Fig. 7 is a plot of the WSS along the inner wall (a) and along the outer wall (b) in arteries at different stages in the progression process (after 4.5 years, 9 years, 13.5 years and 22.5 years respectively). T_n represents the artery after n 18-month periods of updates of the geometry. Corresponding to T₃, T₆, T₉ and T₁₅, the stenosis sizes are 17%, 31%, 41% and 51%, respectively. Fig. 7 shows how WSS changes in the plaque progress. We can see that WSS at the inner wall peaks at the neck of the stenosis and reaches the minimum in the post-stenosis region, and then recovers gradually in downstream. The more severe the stenosis, the higher the maximum WSS and the lower the minimum WSS. The WSS is significantly affected by the presence and the size of the stenosis. The low and negative WSS in the post-stenosis region may promote further development of the atherosclerotic plaque and thus may result in an expansion of the stenosis downwards. Smedby [26] did an angiographic study in a femoral artery on the direction of growth of plaques, participated by 237 patients with slight or moderate atherosclerosis. The results suggested that the growth in the downstream direction is significantly more frequent than the growth in the upstream direction.

Figure 7.

WSS (a) along the inner wall and (b) along the outer wall in arteries at different stages in the progression process (4.5 years, 9 years, 13.5 years and 22.5 years respectively), t = 0.35s, η = 0.0245 dyne·s/cm², Q=1.30.

4 Discussion and model limitations

The current model is very limited. It is a good starting point for the investigation of the initiation and the progression of mild to moderate stenoses in coronary arteries.

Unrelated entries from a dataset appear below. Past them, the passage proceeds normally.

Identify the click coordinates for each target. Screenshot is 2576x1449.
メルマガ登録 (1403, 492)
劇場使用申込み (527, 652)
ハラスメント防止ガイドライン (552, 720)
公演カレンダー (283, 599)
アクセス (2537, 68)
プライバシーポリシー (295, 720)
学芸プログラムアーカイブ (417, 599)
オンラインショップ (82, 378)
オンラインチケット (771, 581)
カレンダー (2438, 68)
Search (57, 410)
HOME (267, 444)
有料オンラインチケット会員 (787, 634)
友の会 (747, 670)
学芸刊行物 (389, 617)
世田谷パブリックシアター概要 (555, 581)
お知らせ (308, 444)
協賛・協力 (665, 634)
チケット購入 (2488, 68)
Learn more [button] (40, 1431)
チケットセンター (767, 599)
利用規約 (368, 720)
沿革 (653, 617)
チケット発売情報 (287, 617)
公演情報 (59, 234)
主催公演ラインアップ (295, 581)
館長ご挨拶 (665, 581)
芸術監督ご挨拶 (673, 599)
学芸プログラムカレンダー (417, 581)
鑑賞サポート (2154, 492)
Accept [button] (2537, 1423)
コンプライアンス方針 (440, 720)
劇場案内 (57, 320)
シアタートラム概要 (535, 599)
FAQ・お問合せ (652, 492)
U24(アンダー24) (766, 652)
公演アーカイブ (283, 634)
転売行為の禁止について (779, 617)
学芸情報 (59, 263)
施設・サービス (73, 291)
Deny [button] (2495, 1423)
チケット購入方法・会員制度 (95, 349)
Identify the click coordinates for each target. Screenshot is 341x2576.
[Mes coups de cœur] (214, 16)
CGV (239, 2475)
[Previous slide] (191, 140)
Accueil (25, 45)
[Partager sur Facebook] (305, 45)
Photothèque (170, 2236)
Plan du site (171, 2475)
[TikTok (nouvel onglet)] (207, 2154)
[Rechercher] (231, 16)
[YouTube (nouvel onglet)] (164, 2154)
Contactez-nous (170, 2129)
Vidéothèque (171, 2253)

Our initial results suggest that for a more realistic model, the growth function might include the factors depending on flow parameters, such as the blood viscosity, the inlet flow rate and the normal diameter of the artery. The choices of these constants would be justified by comparing the geometry adaptations of the computer simulations with lots of angiographic data from patients over a certain period of time [12, 13]. The hypothesis that low shear stress favors atherosclerosis progression does not explain the rapid progression of some moderate and advanced lesions under high shear stress condition, thus should be restricted to mild to moderately diseased vessels [10]. Progression of more severe and complicated obstructions may not be due to a gradual enlargement of the plaque by mitotic activity, but to relatively infrequent, intermittent plaque rupture and a more stepwise encroachment into the arterial lumen [23, 24]. A more sophisticated model may be constructed in such a way that our model with a linear growth function is used to simulate the initiation and the progression of the mild to moderate stenoses and then another growth function is used for the simulation of the moderate to severe stenoses. Such model will be developed to better simulate plaque progression and to predict future plaque morphology in our future work.

5 Conclusions

A mathematical model with a linear plaque growth function is constructed to simulate the geometrical adaption of atherosclerotic coronary arteries under the effect of the WSS. The computer simulation results indicate that the plaque grows at a decreasing rate in the progression process. The simulation also demonstrates the effects of the flow rate and the blood viscosity on the plaque WTI, showing that the plaque grows at a slower rate corresponding to a higher inlet velocity flow rate and that the plaque grows at a faster rate corresponding to a smaller value of blood viscosity.